───── Study material

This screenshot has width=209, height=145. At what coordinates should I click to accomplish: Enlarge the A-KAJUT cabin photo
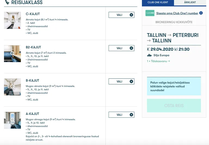pos(13,120)
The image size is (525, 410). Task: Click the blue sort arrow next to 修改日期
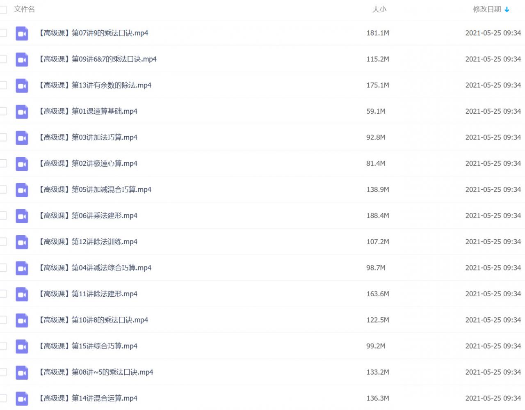(507, 9)
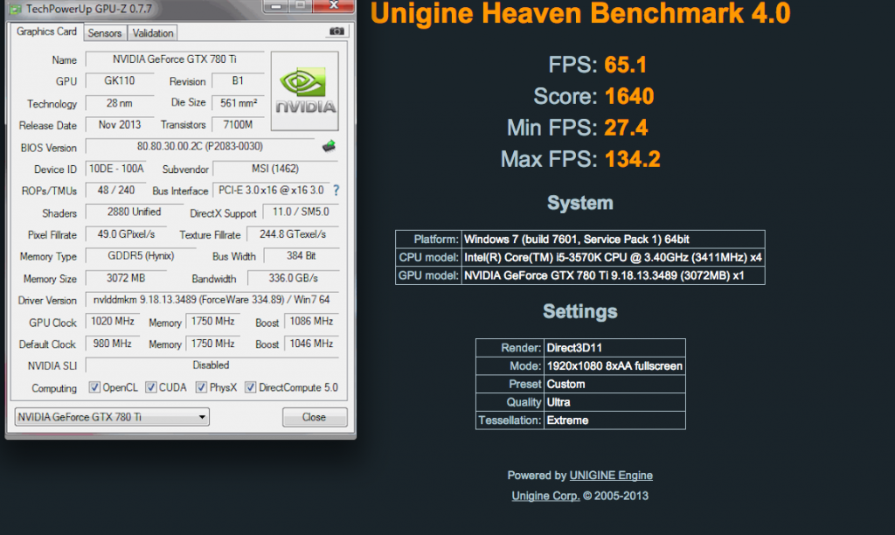Click the BIOS save chip icon

tap(329, 146)
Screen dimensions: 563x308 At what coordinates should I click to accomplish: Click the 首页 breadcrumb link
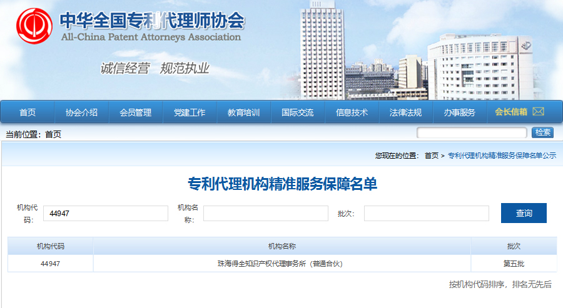[x=432, y=156]
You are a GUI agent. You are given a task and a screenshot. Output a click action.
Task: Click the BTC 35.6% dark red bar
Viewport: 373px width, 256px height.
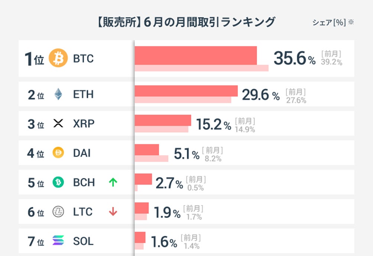coord(195,55)
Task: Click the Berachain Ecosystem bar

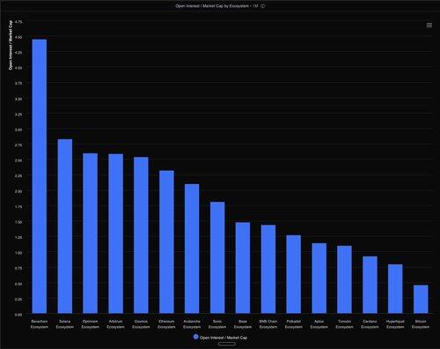Action: click(x=40, y=176)
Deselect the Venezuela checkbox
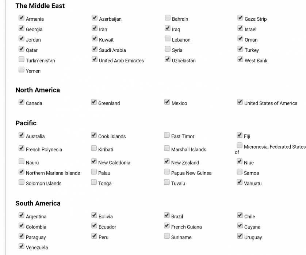The image size is (306, 255). [21, 247]
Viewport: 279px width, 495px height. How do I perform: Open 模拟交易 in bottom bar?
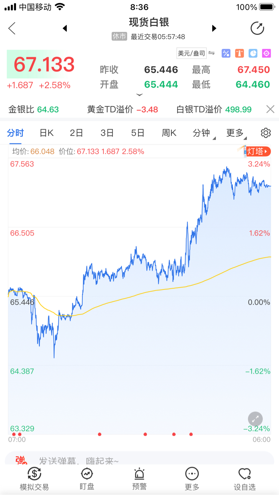coord(34,478)
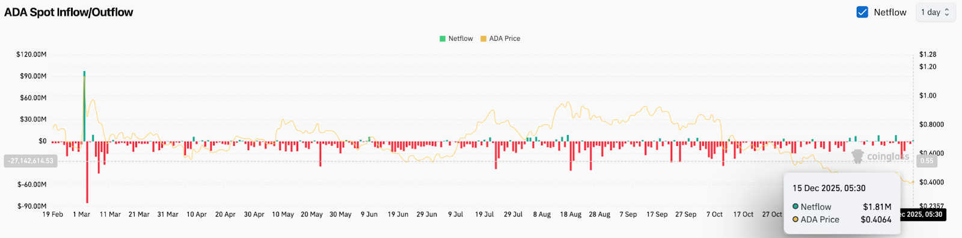This screenshot has width=962, height=238.
Task: Click the $120.00M y-axis label
Action: coord(31,54)
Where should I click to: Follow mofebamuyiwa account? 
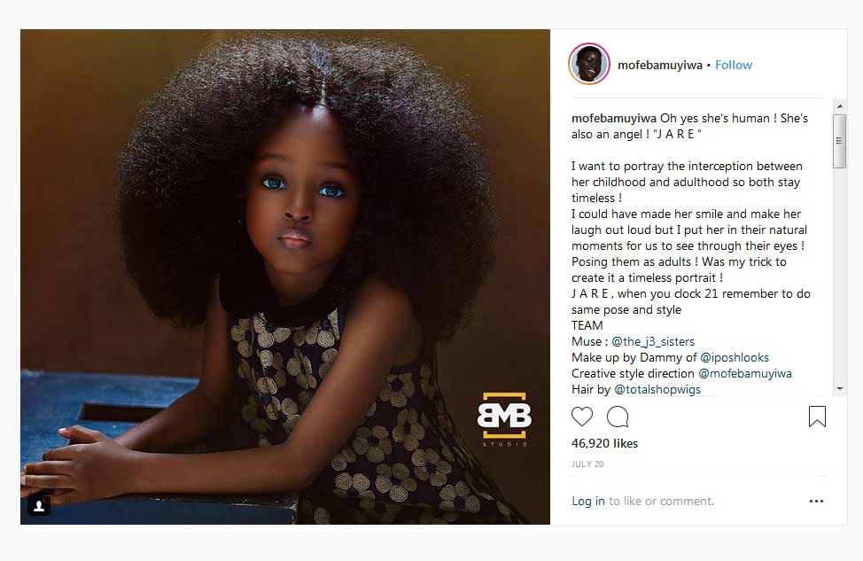(733, 65)
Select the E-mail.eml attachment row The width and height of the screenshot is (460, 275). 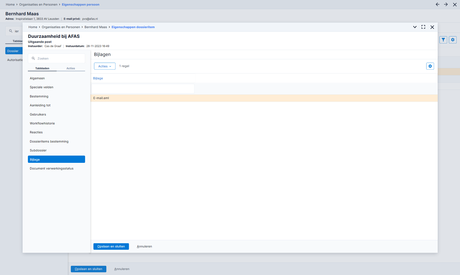[x=264, y=98]
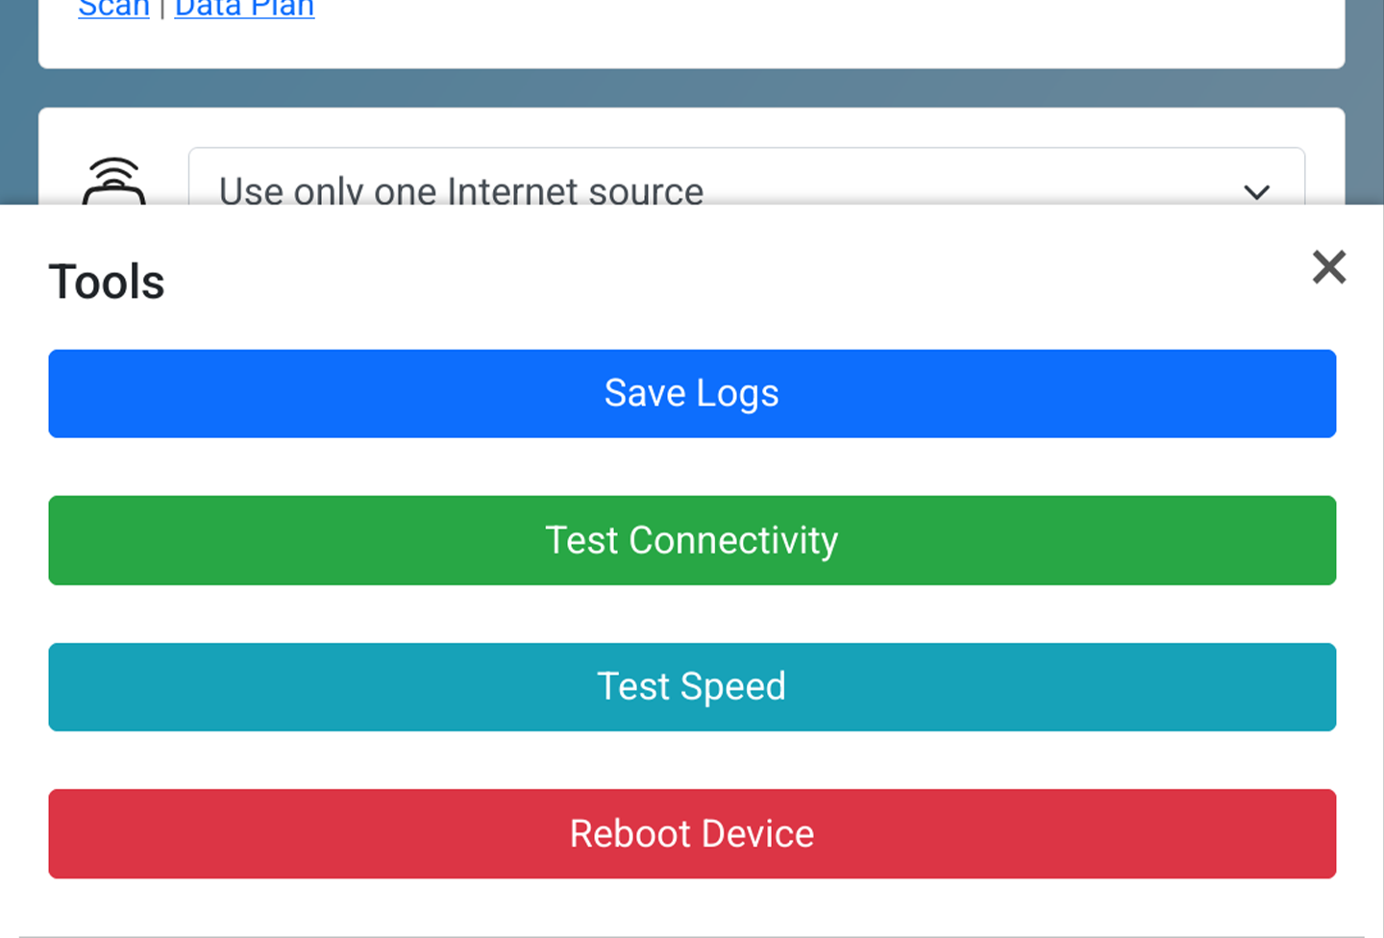Click the Scan hyperlink beside Data Plan

[x=113, y=9]
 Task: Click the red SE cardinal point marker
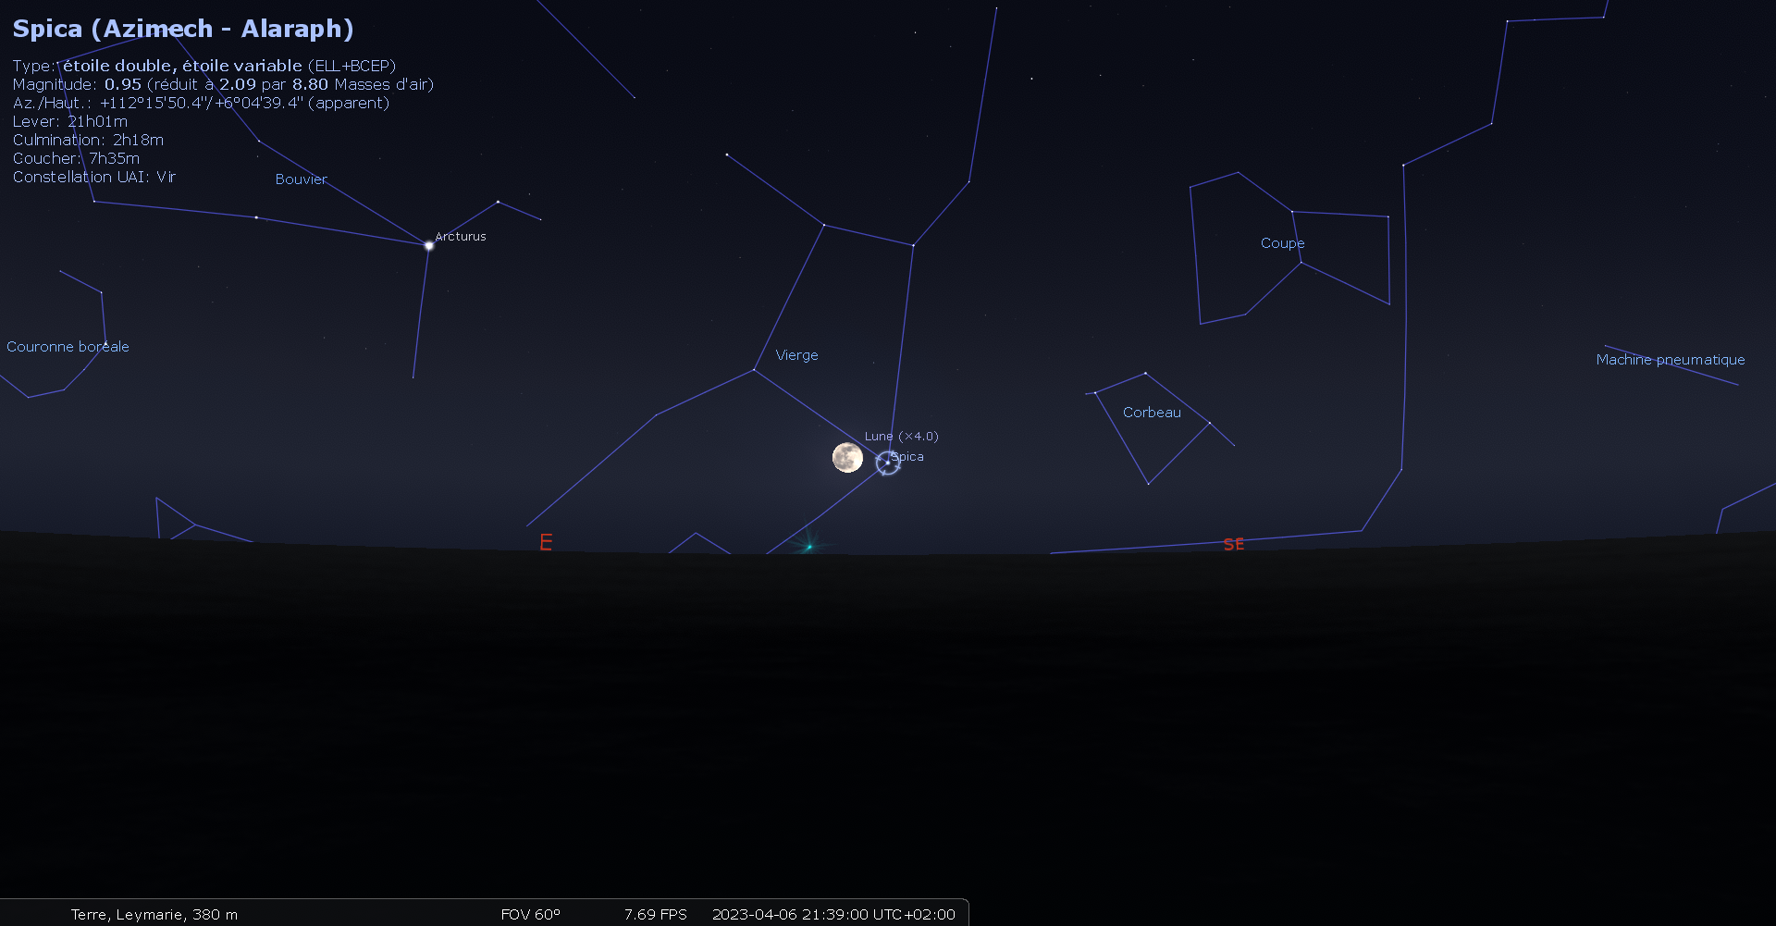[1233, 545]
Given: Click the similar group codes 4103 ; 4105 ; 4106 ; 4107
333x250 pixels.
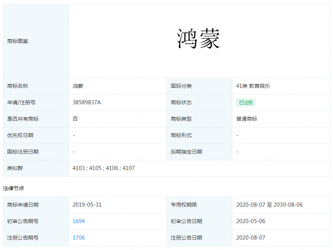Looking at the screenshot, I should pos(104,168).
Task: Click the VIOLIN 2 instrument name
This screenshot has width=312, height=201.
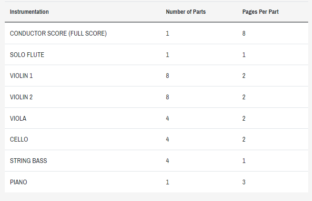Action: click(x=21, y=97)
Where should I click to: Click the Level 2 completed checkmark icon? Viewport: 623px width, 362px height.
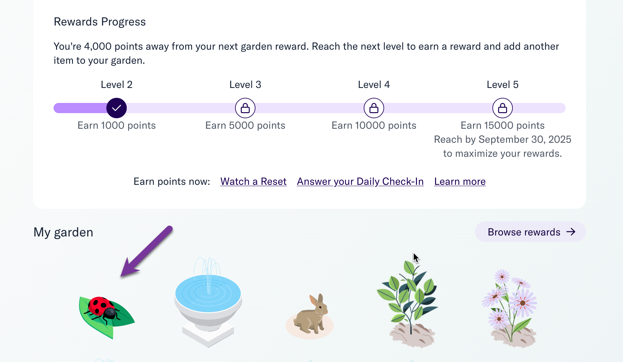117,108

──────────

What to do
Set down exactly the lines between the line containing "333x250 pixels." and the end of the records above, both ends included; pictures stay out.

Reply to the task
333x250 pixels.
Looking at the screenshot, I should pos(104,168).
Task: Click the VIOLIN 2 instrument name
This screenshot has width=312, height=201.
Action: click(x=21, y=97)
Where should I click to: Click the Level 2 completed checkmark icon? Viewport: 623px width, 362px height.
117,108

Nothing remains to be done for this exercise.